Material for the task
####

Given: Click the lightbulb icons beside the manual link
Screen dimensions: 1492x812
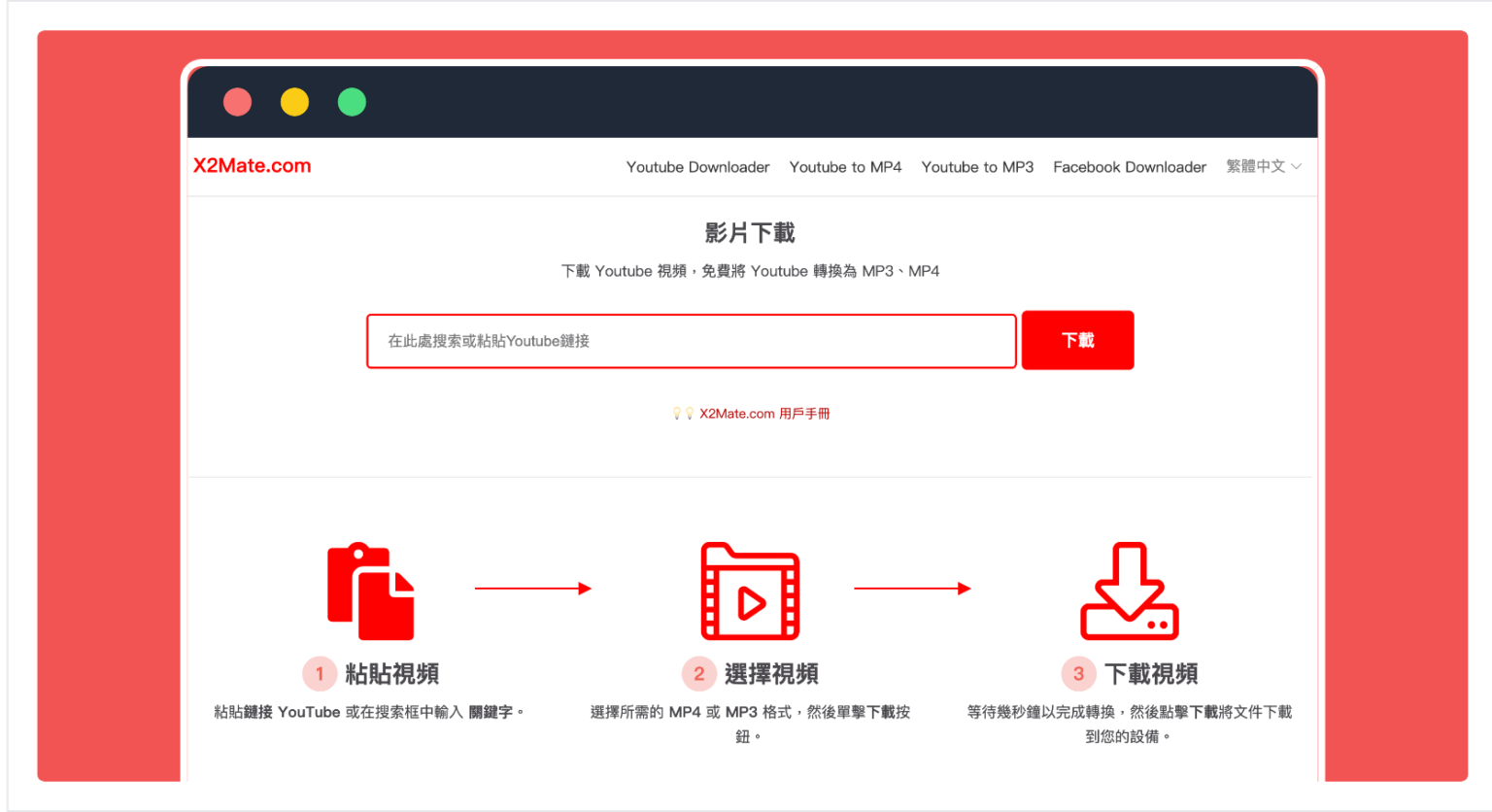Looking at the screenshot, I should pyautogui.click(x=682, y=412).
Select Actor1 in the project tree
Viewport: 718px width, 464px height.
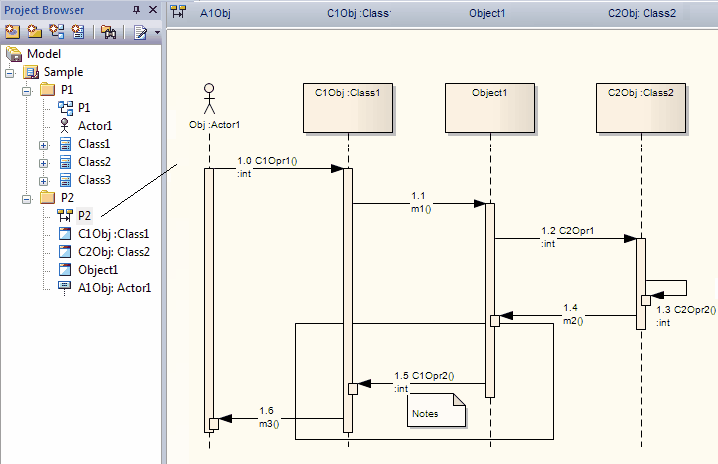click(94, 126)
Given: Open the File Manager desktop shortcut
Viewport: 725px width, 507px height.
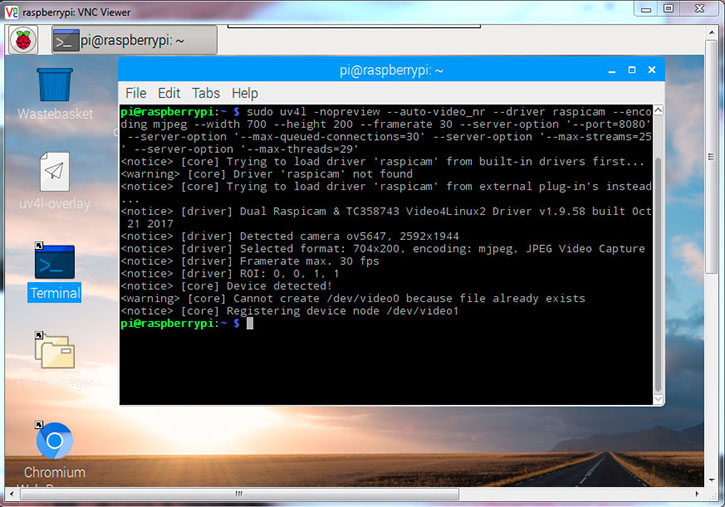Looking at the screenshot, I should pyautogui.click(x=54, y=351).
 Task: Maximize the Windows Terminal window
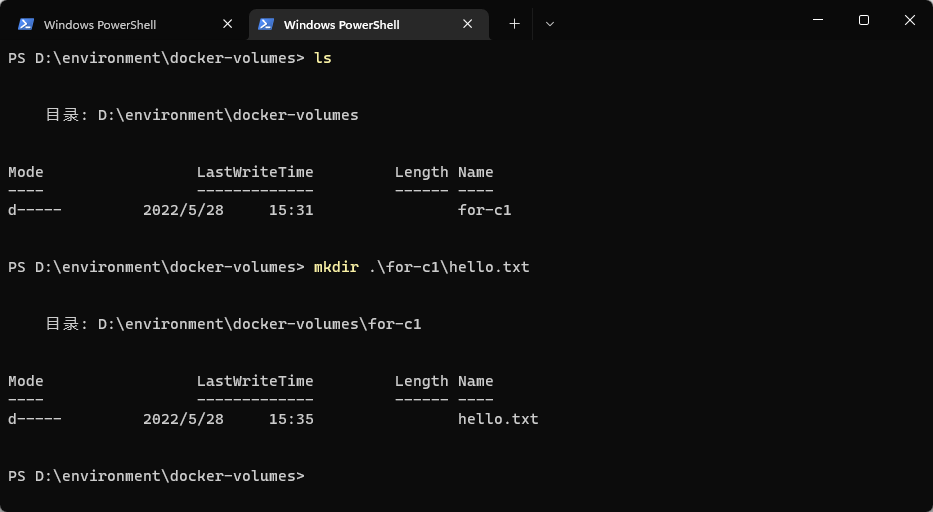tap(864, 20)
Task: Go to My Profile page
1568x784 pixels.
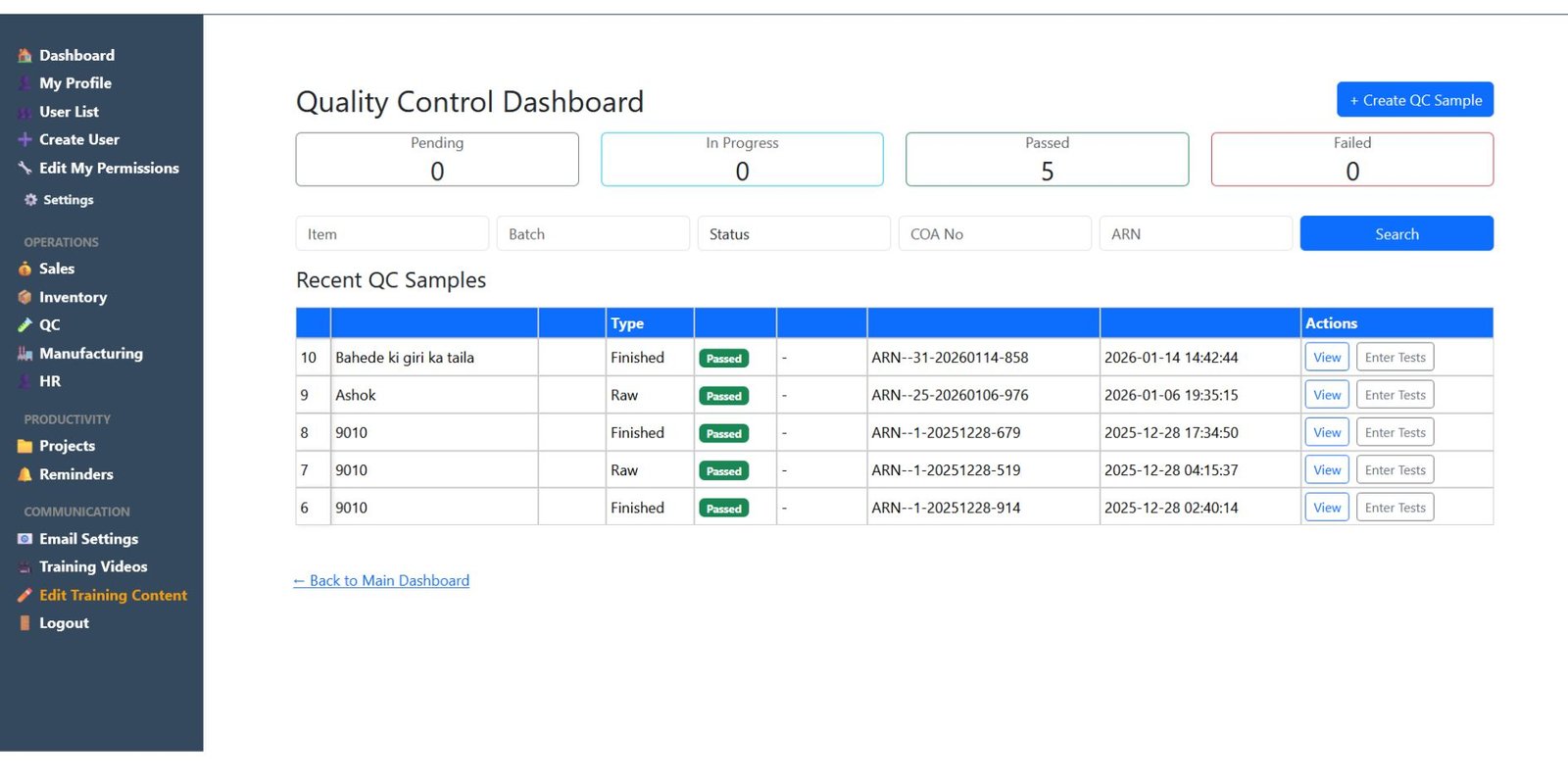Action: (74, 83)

####

The task
Starting at the line that contains "Viewport: 725px width, 507px height.", output every line through the end of the data, both ends included, and nothing else; pictures stay out.

Exercise output
Viewport: 725px width, 507px height.
Looking at the screenshot, I should pyautogui.click(x=54, y=351).
 Task: Maximize the Windows Terminal window
tap(864, 20)
Task: Go to My Profile page
1568x784 pixels.
Action: (74, 83)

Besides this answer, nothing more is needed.